The Pakistan Tehreek-e-Insaf (PTI) is formulating a plan to form government in Centre, Punjab and Khyber Pakhtunkhwa amidst the rise of its backed independent candidates as leading contenders in the general elections held on Feb 8.
A statement issued after the party’s core committee on Monday stated that specialised committees entrusted with the responsibility of devising strategies for government formation in these pivotal regions had been constituted.
These bodies are focused on accelerating the nomination process for crucial governmental and parliamentary roles, guided by their proposed recommendations and strategies.
The embattled party secured a heavy mandate in the last week’s polls, winning 92 of the 266 National Assembly and 90 of 112 K-P Assembly seats.
The PTI-backed candidates ran as independents due to the party losing the election symbol of ‘bat’ following controversy surrounding its intra-party elections.
In the statement, the party hailed the citizens for exhibiting political and democratic maturity through their enthusiastic engagement in the electoral process on Feb 8.
The PTI affirmed its commitment to prevent any unethical endeavours to hand over the country’s leadership to individuals with criminal backgrounds.
Read also: PTI asserts majority, urges respect for public mandate
The party maintained that the populace, through their votes, bestowed upon PTI’s founding chairman Imran Khan an “unparalleled certificate of patriotism”, giving a “heavy mandate” to his party.
Separately, PTI leaders held a meeting with President Dr Arif Alvi and briefed him on the alleged irregularities during the elections.
According to a statement issued by the president’s office, Dr Alvi met with PTI leaders Raoof Hassan and Umer Niazi, during which they informed the president about the evident irregularities during the Feb 8 polls.
The PTI delegation apprised the president of the party’s stance and reiterated that Form-45, issued in various constituencies, reflected the true facts of the electoral outcomes.
They emphasised that despite attempts to pressurize the party, snatching of electoral symbols, and numerous arrests, PTI emerged victorious against all odds.
The president is bound to summon a National Assembly session to elect the speaker, deputy speaker, and the leader of the house by February 29.
Read: PTI leaders share election ‘irregularities’ with president
According to the Constitution, the president must convene the National Assembly session three weeks after the election.
It could be called earlier if a political party secures two-thirds of the seats in the National Assembly or if political parties reach an agreement to form a coalition government.
A day earlier, the PTI had demanded immediate resignation of Chief Election Commissioner (CEC) Sikandar Sultan Raja, accusing him of dereliction of his constitutional and legal duties and playing the role of a facilitator in what it termed as ‘poll fraud.’
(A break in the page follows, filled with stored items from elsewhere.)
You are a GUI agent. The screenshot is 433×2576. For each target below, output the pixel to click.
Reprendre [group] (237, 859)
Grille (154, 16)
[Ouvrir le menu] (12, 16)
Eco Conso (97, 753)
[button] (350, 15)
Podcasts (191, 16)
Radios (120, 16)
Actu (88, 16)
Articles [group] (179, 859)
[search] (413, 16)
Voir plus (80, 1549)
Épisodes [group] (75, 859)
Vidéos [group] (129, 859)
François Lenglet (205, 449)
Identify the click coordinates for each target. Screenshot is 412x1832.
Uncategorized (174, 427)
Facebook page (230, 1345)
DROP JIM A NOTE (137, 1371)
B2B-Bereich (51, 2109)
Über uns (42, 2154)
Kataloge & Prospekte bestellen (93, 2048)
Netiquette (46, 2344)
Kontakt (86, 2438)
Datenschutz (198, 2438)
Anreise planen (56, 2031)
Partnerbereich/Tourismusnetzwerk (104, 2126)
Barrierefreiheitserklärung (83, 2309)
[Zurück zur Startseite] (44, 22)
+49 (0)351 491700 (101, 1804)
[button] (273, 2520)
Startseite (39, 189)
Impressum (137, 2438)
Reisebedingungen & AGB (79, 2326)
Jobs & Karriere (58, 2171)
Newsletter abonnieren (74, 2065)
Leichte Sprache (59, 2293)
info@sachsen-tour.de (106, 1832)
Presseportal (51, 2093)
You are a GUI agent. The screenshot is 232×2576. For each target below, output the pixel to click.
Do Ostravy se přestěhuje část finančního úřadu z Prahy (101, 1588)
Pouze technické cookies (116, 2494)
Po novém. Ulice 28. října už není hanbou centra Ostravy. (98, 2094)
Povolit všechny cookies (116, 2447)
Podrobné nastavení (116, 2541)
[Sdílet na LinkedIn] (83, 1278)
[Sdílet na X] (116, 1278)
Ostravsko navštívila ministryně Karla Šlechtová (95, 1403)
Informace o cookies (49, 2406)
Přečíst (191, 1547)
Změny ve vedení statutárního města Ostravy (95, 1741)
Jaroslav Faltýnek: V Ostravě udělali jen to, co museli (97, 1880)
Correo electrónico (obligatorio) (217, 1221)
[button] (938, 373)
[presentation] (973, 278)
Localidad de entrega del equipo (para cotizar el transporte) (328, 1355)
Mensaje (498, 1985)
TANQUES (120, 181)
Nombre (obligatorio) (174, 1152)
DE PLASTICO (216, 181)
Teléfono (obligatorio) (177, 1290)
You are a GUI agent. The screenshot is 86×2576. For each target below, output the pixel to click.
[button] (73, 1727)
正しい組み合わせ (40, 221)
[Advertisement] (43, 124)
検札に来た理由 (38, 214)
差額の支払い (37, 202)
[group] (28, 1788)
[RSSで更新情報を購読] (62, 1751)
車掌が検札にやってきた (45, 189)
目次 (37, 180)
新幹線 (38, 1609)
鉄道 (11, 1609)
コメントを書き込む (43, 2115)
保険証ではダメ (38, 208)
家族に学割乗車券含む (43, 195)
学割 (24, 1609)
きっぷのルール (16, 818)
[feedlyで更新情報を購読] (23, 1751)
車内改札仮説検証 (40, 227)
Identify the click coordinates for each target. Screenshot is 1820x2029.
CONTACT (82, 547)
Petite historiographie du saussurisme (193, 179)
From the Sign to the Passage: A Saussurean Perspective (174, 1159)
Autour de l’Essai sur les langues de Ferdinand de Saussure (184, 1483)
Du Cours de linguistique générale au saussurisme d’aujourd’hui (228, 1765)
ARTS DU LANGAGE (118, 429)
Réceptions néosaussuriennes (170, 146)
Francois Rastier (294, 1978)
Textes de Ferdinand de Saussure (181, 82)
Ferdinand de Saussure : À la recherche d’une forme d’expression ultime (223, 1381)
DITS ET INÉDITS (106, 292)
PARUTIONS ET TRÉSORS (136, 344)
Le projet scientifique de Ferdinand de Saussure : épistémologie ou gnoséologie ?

The party further insisted that not only should CEC Raja step down, but the members of the Election Commission of Pakistan (ECP) should also tender their resignations.
It alleged that they colluded to strip PTI-backed candidates of the mandate bestowed upon them by the people in the elections.
According to the PTI, the party was cruising with a lead of 170 National Assembly seats before the alleged rigging swung the pendulum in favour of the PML-N.
Around 60 million, or approximately 47%, of nearly 129 million voters cast their ballots on Thursday.